In either case weird does not mean bad and in my line of hobby an interesting codec is worth more than a popular one.

P.S. And there’s even weirder format known as Knowledge Adventure MOV. I gave up on REing it but apparently video there is split into tiles (4×2 or 2×1 pixels apparently) and frame data is those tile indices that may be stored uncompressed, RLE compressed or, apparently, using an arithmetic coder with static frequencies stored in the file header. The difficulty comes from self-modifying code and not the cute kind that simply modifies couple of instruction constant arguments but one that substitutes function call address with a pointer to a special memory buffer allocated in a context and filled elsewhere. In theory it can be figured out without much hassle with, say, a built-in DosBox debugger but I’m not inclined to do that (at least not now).

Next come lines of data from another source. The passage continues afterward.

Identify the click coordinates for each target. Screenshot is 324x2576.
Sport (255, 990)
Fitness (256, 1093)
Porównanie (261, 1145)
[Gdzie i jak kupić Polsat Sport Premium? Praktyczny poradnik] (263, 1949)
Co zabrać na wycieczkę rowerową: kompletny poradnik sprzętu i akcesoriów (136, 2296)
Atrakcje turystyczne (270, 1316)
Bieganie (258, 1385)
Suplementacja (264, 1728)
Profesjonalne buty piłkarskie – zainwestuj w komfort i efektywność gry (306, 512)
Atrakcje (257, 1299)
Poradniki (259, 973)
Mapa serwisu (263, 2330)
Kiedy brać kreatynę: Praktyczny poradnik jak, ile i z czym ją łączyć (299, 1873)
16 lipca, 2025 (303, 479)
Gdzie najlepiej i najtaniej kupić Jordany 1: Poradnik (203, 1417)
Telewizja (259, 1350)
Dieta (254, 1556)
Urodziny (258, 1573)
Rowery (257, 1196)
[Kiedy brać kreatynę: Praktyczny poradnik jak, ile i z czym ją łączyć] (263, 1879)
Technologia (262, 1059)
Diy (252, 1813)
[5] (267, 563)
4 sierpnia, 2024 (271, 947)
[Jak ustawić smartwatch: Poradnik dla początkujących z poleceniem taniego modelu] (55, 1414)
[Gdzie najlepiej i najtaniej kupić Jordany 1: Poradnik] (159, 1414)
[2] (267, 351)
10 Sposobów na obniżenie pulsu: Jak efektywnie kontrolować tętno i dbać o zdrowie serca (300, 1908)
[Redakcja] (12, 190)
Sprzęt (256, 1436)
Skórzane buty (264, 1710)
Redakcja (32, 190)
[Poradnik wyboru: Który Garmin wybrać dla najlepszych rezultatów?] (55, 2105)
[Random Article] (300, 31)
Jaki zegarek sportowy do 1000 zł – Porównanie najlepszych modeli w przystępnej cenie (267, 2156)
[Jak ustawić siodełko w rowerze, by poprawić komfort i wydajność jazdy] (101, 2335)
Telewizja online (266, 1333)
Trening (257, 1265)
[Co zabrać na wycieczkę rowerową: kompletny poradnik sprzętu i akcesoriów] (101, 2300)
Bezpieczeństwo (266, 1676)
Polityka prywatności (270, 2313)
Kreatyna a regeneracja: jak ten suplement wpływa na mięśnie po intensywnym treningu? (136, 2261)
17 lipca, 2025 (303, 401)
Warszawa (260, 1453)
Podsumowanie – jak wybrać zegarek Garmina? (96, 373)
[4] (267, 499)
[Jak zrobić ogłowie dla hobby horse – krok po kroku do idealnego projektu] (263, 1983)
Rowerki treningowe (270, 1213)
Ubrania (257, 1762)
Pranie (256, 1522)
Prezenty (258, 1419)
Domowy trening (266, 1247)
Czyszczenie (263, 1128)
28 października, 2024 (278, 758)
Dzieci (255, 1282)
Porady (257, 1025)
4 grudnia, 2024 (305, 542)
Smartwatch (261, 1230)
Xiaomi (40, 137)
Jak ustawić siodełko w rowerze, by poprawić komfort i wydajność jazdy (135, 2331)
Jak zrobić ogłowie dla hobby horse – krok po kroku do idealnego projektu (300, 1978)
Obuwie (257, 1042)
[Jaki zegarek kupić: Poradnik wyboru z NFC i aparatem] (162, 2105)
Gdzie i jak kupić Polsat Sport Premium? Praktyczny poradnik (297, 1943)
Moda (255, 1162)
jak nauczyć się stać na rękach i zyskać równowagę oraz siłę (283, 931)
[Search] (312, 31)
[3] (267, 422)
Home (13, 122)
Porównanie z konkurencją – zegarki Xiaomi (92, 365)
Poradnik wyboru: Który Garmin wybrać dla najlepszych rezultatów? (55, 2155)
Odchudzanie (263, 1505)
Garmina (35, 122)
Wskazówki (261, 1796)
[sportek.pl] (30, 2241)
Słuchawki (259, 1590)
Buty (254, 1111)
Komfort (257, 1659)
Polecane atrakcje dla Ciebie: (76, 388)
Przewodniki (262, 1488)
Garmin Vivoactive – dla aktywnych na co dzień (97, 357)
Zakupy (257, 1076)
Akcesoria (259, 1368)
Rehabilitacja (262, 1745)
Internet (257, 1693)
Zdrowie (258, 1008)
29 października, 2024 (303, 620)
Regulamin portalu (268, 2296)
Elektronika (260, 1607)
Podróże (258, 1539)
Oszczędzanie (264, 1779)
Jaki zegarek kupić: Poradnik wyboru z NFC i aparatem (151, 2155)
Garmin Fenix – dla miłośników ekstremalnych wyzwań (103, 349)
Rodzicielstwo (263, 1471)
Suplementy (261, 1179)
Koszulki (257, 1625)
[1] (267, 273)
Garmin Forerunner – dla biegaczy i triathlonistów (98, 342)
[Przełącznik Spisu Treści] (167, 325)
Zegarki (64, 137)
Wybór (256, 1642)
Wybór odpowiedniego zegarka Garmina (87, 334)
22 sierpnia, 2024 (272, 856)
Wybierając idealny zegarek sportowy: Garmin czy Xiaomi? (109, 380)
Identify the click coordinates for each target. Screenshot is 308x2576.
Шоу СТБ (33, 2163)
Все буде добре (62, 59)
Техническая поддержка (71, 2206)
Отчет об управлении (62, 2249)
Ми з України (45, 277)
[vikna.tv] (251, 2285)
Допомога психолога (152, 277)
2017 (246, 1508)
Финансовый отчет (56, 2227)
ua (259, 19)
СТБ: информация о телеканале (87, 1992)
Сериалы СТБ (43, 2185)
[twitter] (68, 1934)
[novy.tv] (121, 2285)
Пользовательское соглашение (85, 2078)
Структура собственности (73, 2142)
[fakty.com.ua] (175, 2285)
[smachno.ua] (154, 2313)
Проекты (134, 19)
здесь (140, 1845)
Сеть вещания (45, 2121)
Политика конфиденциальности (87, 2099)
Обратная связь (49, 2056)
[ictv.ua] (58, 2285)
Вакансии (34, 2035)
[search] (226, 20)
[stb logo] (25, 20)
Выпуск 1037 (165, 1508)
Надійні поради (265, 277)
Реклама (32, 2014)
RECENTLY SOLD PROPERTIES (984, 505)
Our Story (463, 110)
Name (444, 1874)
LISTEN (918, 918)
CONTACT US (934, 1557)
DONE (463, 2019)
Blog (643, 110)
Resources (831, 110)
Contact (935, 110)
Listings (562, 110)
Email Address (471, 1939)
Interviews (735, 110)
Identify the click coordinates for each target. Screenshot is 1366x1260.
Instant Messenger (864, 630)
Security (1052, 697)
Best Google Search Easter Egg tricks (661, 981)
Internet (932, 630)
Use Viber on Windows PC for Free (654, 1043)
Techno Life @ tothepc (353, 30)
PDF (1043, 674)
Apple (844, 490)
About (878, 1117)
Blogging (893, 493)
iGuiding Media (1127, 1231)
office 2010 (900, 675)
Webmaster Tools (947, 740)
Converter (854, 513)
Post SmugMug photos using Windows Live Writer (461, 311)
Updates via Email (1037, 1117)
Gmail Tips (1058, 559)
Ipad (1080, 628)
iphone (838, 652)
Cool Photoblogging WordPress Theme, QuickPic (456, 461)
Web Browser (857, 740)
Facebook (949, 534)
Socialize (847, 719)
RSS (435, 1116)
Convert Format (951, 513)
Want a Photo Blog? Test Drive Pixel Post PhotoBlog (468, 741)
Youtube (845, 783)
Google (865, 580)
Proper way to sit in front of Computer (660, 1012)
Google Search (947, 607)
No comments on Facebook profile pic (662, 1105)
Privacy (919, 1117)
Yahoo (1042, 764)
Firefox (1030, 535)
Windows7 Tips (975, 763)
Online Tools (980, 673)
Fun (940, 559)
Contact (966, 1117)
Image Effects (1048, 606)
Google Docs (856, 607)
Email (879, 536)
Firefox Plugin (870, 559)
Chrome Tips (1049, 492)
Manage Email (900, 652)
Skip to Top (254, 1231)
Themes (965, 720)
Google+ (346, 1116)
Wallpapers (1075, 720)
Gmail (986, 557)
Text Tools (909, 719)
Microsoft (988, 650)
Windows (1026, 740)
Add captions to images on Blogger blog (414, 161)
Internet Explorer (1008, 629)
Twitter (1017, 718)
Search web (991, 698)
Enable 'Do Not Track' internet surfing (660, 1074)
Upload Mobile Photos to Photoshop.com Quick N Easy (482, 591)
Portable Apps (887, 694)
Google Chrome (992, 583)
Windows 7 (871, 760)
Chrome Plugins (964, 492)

Re-revisiting Actimagine VX

August 2nd, 2024

As Paul said, I probably should do something more useful (and he should do something better than still messing with jbmpeg fork) but we’re all better at giving good advises than at following them.

Recently I was contacted by a guy who asked for my help on dealing with VX format as he needed video part extracted from it and there were no tools available. And he also provided some samples that helped clarify things I got previously wrong, for example the seek table and framerate field as well as stereo audio support.

Also since I bothered to extract video part (the only way to determine its length is to parse it, so now I have a stripped-down version of video decoder doing that) I decided to finally do something about the audio part. So after fixing some things (e.g. missing filter reconstruction or stereo support) now my decoder can decode VX files with recognizable audio (not perfect but who can do better is encouraged to do so). The sad thing is that I could not use my old setup (a console emulator with GDB stub) for debugging so I’m not likely to ever improve it.

At least it was a fun diversion and helped to improve the format knowledge a bit.

P.S. Meanwhile I’m still working on adding new formats for na_game_tool, hopefully I’ll have something to write about another game format soon.